Fünf Menschenrechtsorganisationen haben am Dienstag in einem gemeinsamen Appell mehr Presse- und Meinungsfreiheit in Afghanistan gefordert. Auslöser ist die Internationale Afghanistan-Konferenz, die am 5. Dezember in Bonn
unter dem Vorsitz des afghanischen Präsidenten Hamid Karzai stattfinden wird.

Reporter ohne Grenzen (ROG) sowie vier afghanische Nichtregierungsorganisationen forderten die afghanische Regierung und andere Teilnehmer der Konferenz konkret dazu auf, der Wahrung der Presse- und Meinungsfreiheit in Afghanistan in der Zusammenarbeit einen höheren Stellenwert einzuräumen. «Nie zuvor in der Geschichte Afghanistans hatten die dort lebenden Menschen einen freieren Zugang zu Informationen», erklärten die fünf Organisationen. Aber diese Fortschritte seien jeden Tag bedroht.

ROG und andere Medienverbände registrierten in den Jahren 2001 bis 2011 Hunderte von Gewalttaten gegen Medienschaffende in Afghanistan. Mindestens 16 Journalisten wurden in dieser Zeit getötet. Die Taliban bleiben eine der grössten Gefahren für Journalisten und insbesondere für Journalistinnen. Mit massiven Drohungen versucht die Terrorgruppe, Medienmitarbeiterinnen an der Ausübung ihres Berufs zu hindern.

Daneben wenden Warlords, Drogenhändler sowie Vertreter der Regierung und lokaler Behörden Gewalt gegen kritische und unabhängige Pressevertreter an. In einigen Provinzen werden Medien und Journalisten nahezu täglich von staatlichen Behörden bedroht. Sicherheitskräfte nehmen Journalisten nicht nur fest, sondern beschuldigen sie der Spionage und üben enormen Druck auf sie aus. Auch religiöse Gruppen, die grossen Rückhalt bei den Behörden geniessen, tragen zu dem Klima der Gewalt bei. So verurteilt der höchste Rat religiöser Gelehrter in seinen Erklärungen viel häufiger Journalisten und Medien als etwa terroristische Gruppen, Warlords oder Drogenhändler.

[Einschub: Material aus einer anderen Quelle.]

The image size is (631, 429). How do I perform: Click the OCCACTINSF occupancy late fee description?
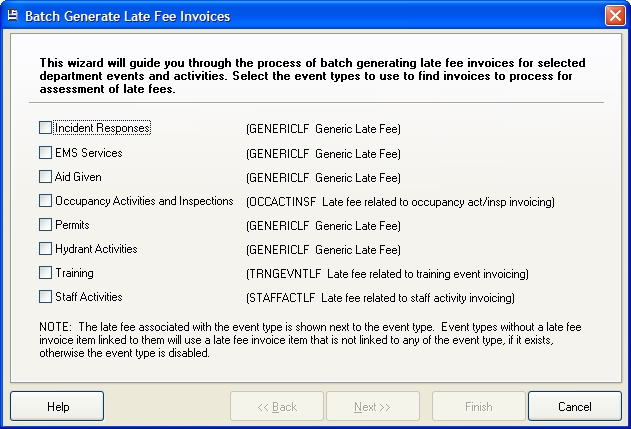coord(400,202)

Straffreiheit für Verbrechen gegen Journalisten scheint das grösste Problem zu sein. Die meisten Gewalttaten bleiben gemäss Reporter ohne Grenzen ungesühnt, die grosse Mehrheit der Morde unaufgeklärt. «Das Scheitern der afghanischen Polizei und Justizbehörden, die Mörder festzunehmen und zu bestrafen, weckt Zweifel an der Fähigkeit der Kabuler Regierung, internationale Verträge und Konventionen einzuhalten», kritisieren die Organisationen. Zudem biete das Schweigen von Präsident Hamid Karzai zu den Verletzungen der Meinungs- und Informationsfreiheit in seinem Land Anlass zur Sorge.